■ Extrait fourni
Dans un arrêt du 10 février 2021 (n°19-20.397), la Cour de cassation clarifie les conséquences de la nullité du licenciement et du droit du salarié à demander sa réintégration. Elle précise que le fait que le salarié demandeur soit en poste n’est pas un obstacle à sa réintégration effective au sein de son ex-entreprise.
Le point de départ de cette affaire est le licenciement d’un salarié pour motif personnel, qu’il choisit de contester, s’estimant victime de faits constitutifs de harcèlement moral.
Devant la Cour d’appel de Bastia, il obtient ainsi la nullité du licenciement intervenu, dès lors que toute rupture du contrat de travail intervenue en méconnaissance des règles relatives au harcèlement moral est frappée de cette sanction.

■ Votre objectif
Reprenez l'extrait sur l'arrêt de la Cour de cassation relatif à la réintégration du salarié licencié, et prolongez-le après sa dernière phrase. Les lignes qui suivent sont tirées d'une source distincte de l'extrait.

■ Données à examiner
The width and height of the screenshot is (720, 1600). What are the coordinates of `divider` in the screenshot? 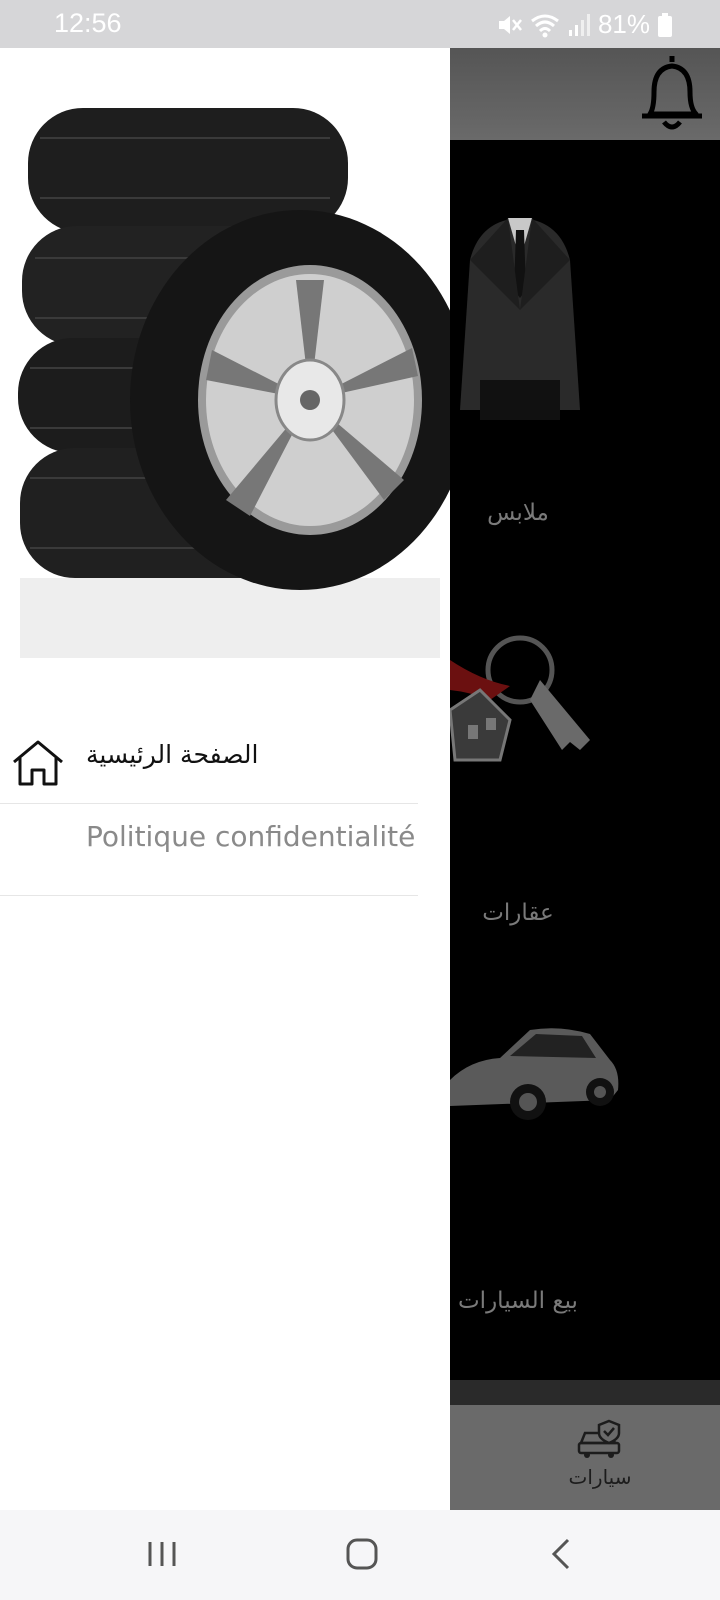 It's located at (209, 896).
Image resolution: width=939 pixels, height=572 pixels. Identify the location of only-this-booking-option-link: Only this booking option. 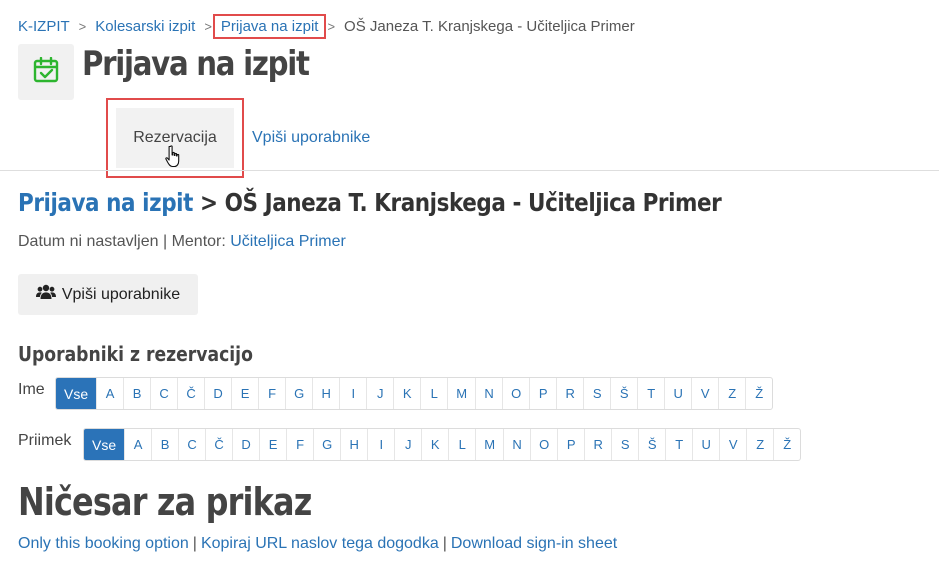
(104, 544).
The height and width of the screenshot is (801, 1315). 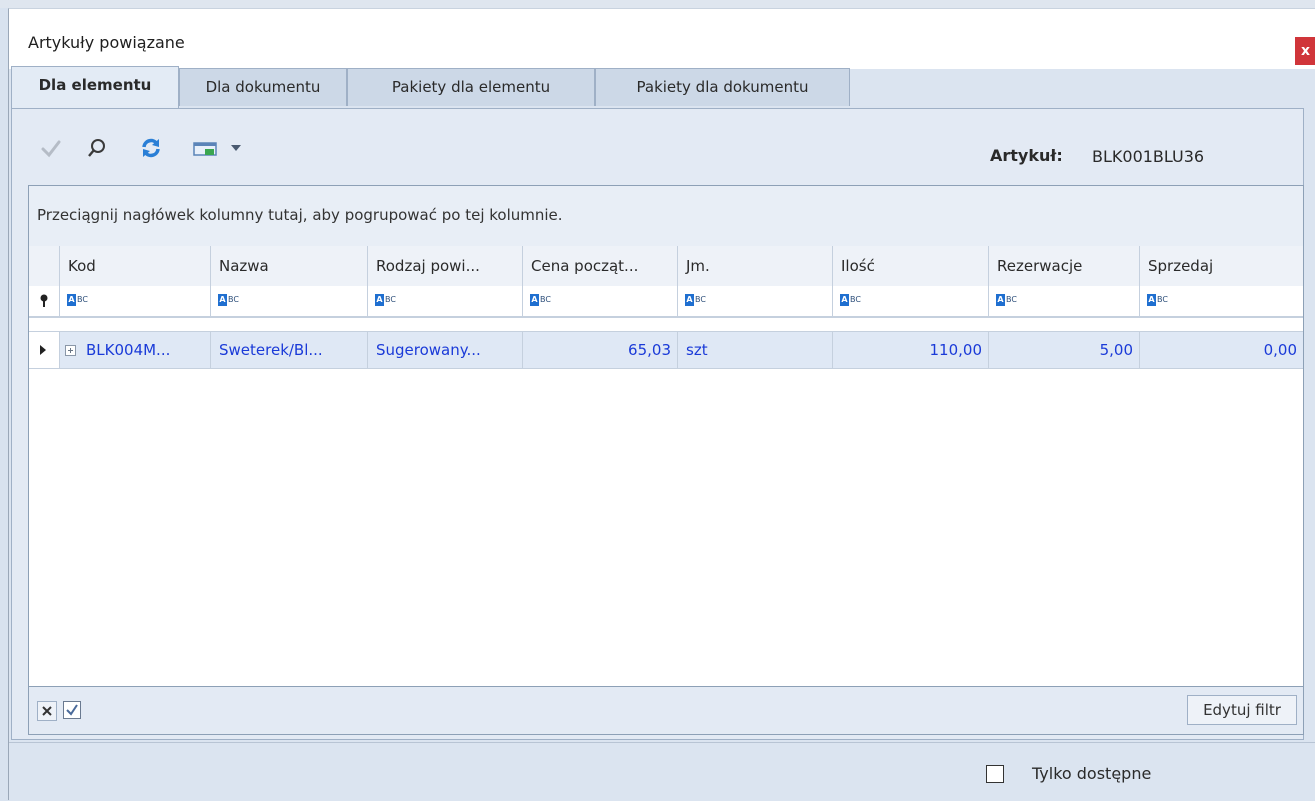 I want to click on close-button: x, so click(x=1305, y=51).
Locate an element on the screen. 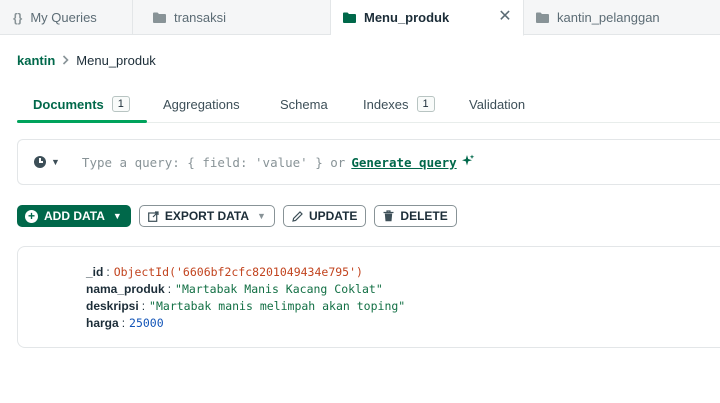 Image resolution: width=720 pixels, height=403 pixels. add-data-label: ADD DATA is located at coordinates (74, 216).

■ Réponse à l'exercice
L’employeur forme alors un pourvoi contre cette décision, dirigé non contre la reconnaissance du harcèlement moral subi, mais contre les conséquences de la nullité prononcée.
En effet, celle-ci ordonnait la réintégration du salarié, qui peut être systématiquement demandée par le salarié en cas de nullité du licenciement d’après une jurisprudence bien établie, peu importe la cause de la nullité [1].
L’employeur faisait valoir que cette réintégration était matériellement impossible, ce nouveau contrat de travail ne lui permettant pas d’exécuter la condamnation à réintégrer le salarié en raison du lien de subordination qu’il établissait avec un autre employeur.
En réalité, la jurisprudence considère que les cas où la réintégration s’avère matériellement impossible sont assez limités. Il peut s’agir de la fermeture de l’établissement [2] ou encore de liquidation de l’entreprise [3].
L’enjeu de ce pourvoi était donc la reconnaissance d’un nouveau cas de réintégration matériellement impossible, tiré du fait que l’ancien salarié de l’entreprise était lié par un contrat de travail en cours avec un autre employeur au jour où le juge était amené à statuer sur sa demande de réintégration.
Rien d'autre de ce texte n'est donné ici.